BEGIN Input for this task

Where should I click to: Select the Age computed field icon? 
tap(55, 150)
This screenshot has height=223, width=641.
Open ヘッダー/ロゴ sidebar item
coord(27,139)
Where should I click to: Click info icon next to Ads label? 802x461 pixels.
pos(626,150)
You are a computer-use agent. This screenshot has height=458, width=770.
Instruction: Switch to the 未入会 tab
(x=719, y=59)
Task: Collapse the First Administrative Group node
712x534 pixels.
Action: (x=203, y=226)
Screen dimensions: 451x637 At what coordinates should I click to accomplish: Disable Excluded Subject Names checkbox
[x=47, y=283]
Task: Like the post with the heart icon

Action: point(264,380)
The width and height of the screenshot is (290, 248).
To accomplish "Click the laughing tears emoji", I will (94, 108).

END Input for this task
BEGIN Input for this task

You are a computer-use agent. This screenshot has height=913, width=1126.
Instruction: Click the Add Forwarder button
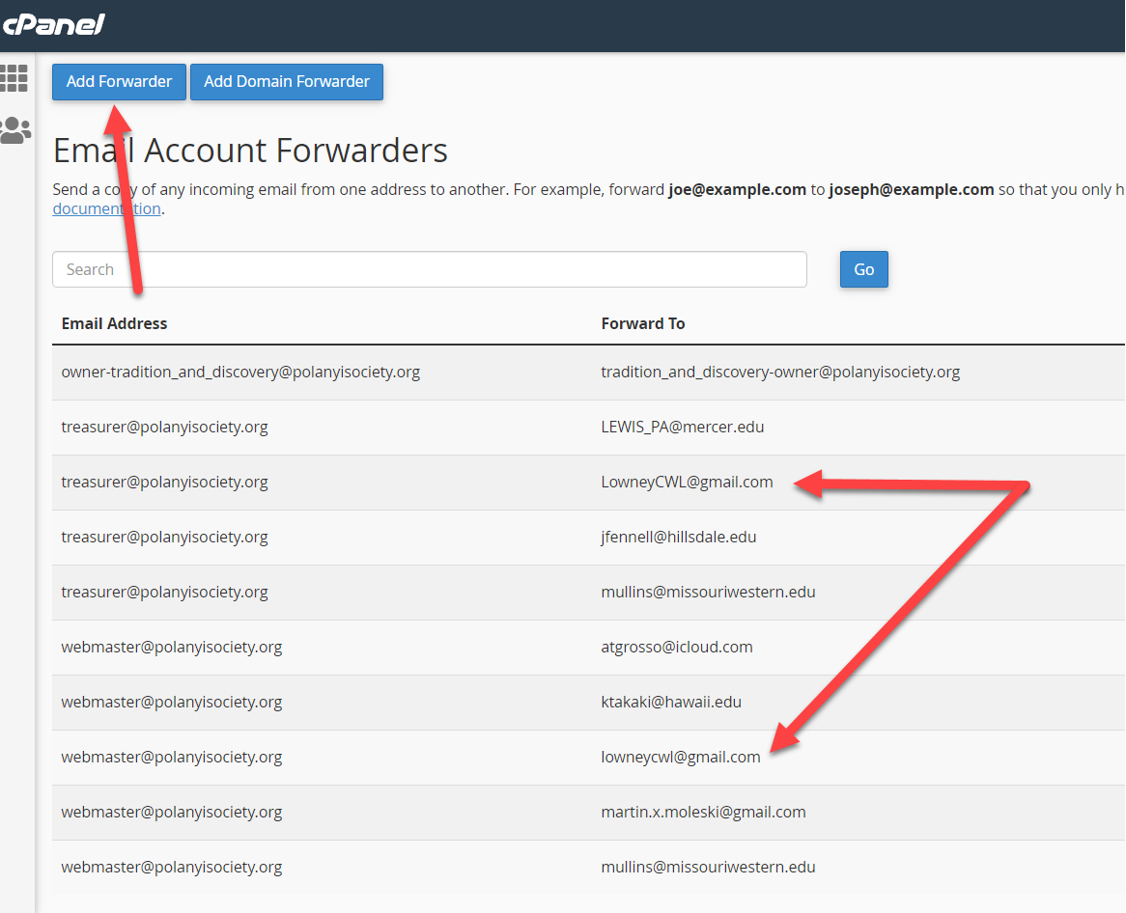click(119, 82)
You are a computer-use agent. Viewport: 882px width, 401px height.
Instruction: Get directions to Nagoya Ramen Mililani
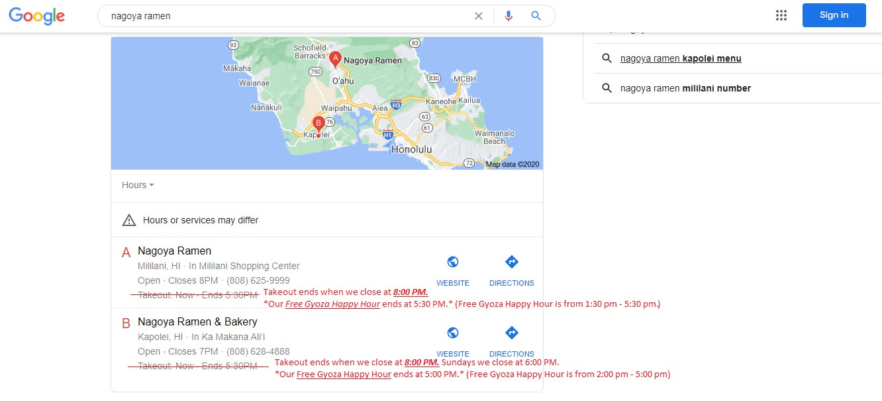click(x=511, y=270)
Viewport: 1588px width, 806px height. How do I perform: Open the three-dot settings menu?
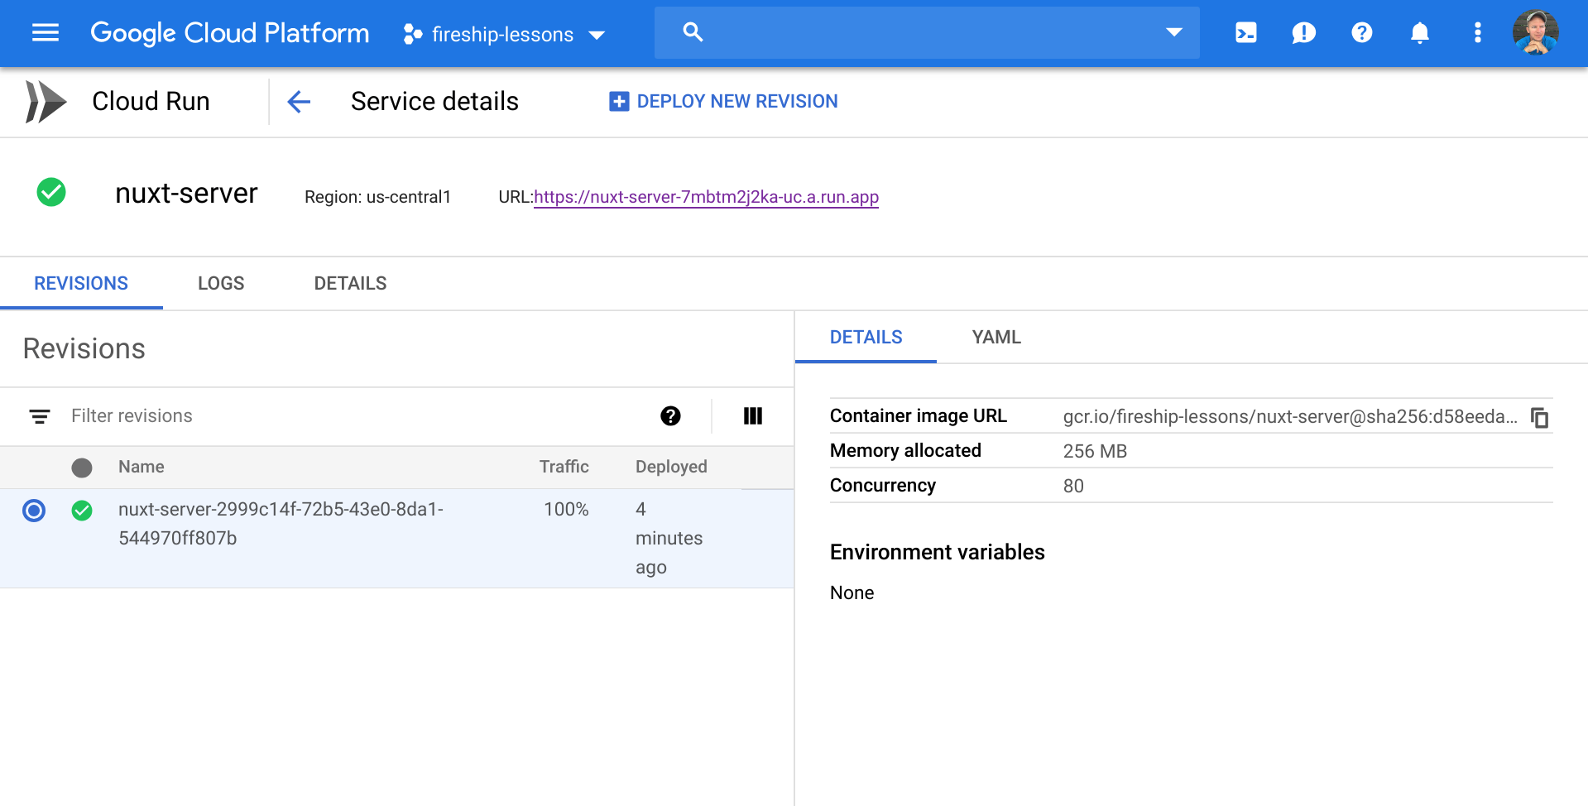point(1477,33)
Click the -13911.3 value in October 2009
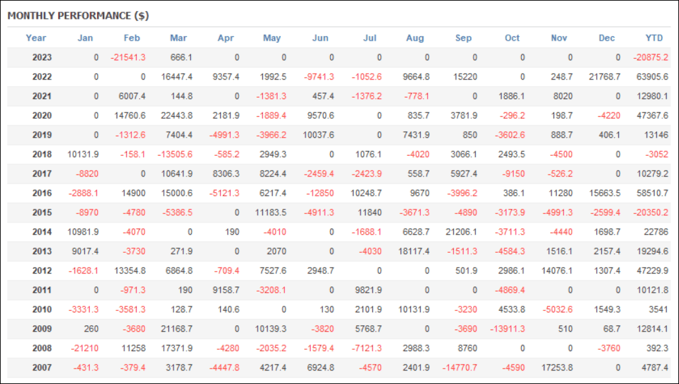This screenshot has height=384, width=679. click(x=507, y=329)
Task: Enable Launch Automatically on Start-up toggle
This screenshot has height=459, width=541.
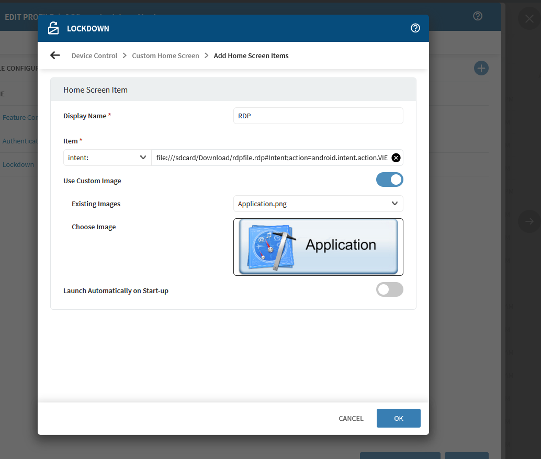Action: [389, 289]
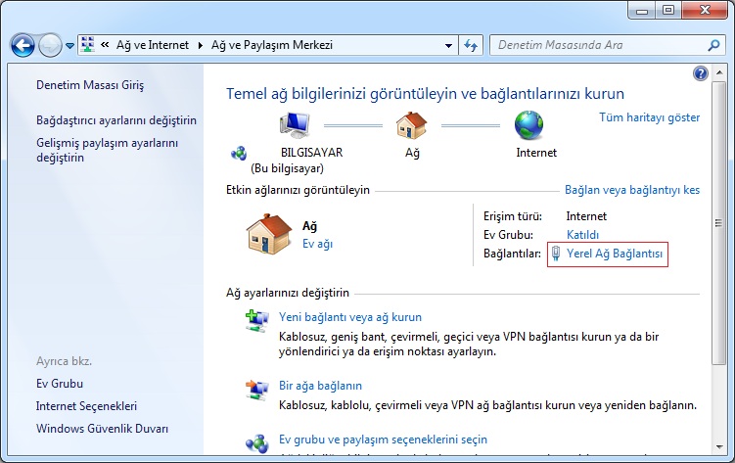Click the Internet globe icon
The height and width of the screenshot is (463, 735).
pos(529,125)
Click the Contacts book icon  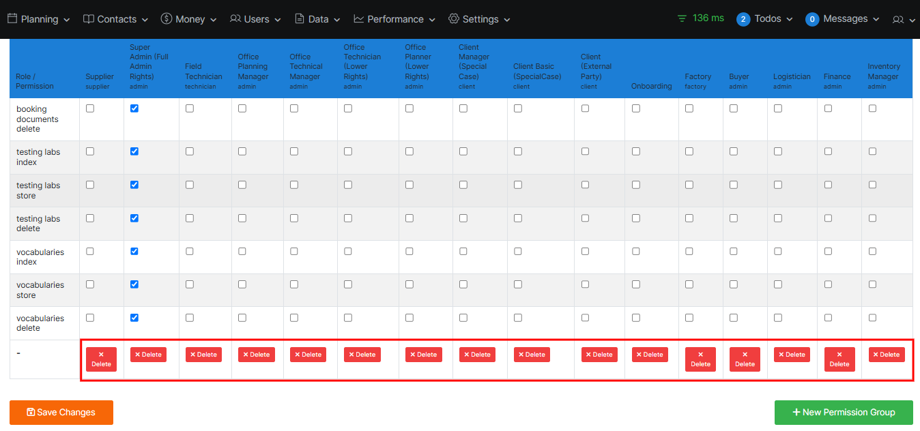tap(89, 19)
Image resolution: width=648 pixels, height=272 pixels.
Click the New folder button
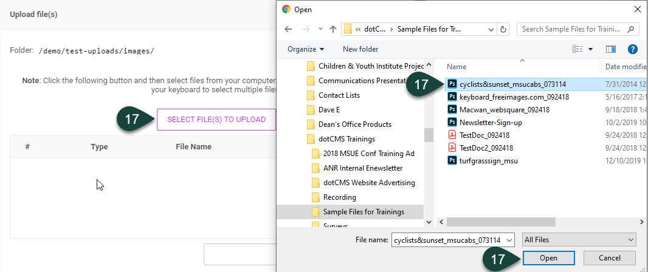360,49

END Input for this task
BEGIN Input for this task

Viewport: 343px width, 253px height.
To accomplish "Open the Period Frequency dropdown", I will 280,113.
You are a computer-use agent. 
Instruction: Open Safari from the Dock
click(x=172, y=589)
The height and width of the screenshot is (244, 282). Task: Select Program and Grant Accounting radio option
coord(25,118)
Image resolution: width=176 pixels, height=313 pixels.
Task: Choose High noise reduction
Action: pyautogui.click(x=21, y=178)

END Input for this task

#### How to complete this task:
Every line above from the line with "Instruction: Switch to the 未入会 tab" to the line with "The width and", inclusive, must be returned exactly; no other line belongs in the reply.

#### Answer to the exercise:
Instruction: Switch to the 未入会 tab
(x=719, y=59)
Task: Collapse the First Administrative Group node
712x534 pixels.
Action: (x=203, y=226)
Screen dimensions: 451x637 At what coordinates should I click to accomplish: Disable Excluded Subject Names checkbox
[x=47, y=283]
Task: Like the post with the heart icon

Action: point(264,380)
The width and height of the screenshot is (290, 248).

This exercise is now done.